SEATCA says new WHO technical manual on tobacco taxation is vital for Covid-19 recovery response
Tobacco use costs the world over USD 1.4 trillion annually from health expenditures and lost productivity, says the World Health Organization (WHO), which, on 12 April 2021, released a new technical manual on tobacco tax policy and administration, an update of its 2010 publication. This latest report comes with a clear message: a robust tobacco tax policy is an effective strategy to promote public health and generate revenues to support governments as they work towards their sustainable development goals and build back better after the Covid-19 pandemic.
The manual presents best practices from countries that have successfully implemented tobacco tax policies and achieved both health and revenue objectives. The report also reiterates that significant increases in excise tax that lead to less affordable tobacco products are highly effective in reducing tobacco consumption.
SEATCA’s Tobacco Tax Index shows that while some ASEAN countries have made progress in formulating and implementing tobacco tax policies, the region as a whole has advanced slowly in the past few years, as tobacco taxes and prices have been outpaced by economic and income growth.
“The evidence is clear. Increasing tobacco taxes not only translates into reduced tobacco consumption, but also empowers governments to effectively create a revenue stream to fund health programs and other development priorities. This is particularly important for economic recovery during this pandemic,” noted SEATCA Executive Director Dr. Ulysses Dorotheo.

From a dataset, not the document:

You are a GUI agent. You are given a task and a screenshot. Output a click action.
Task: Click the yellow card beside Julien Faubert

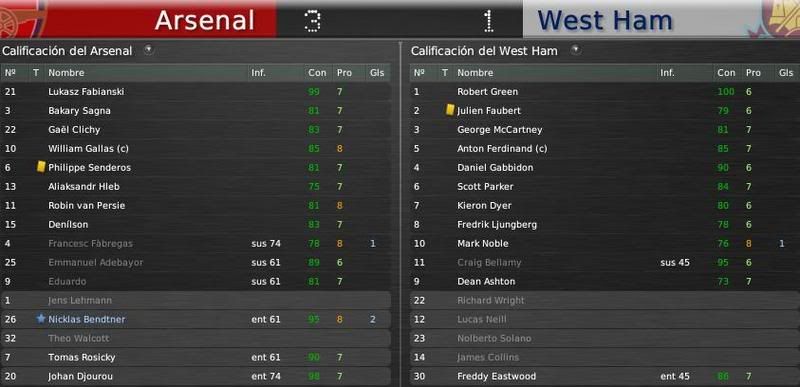[450, 110]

The WHO manual reminds governments that raising tobacco taxes is SMART: it Saves lives; Mobilizes resources; Addresses health inequities; Reduces health system costs; and Targets non-communicable risk factors towards achieving sustainable development. Increasing taxes on tobacco products should also be part of a comprehensive tobacco control strategy that includes comprehensive advertising bans, standardized packaging with large pictorial warnings, and public smoking bans that effectively denormalises the tobacco industry and tobacco use.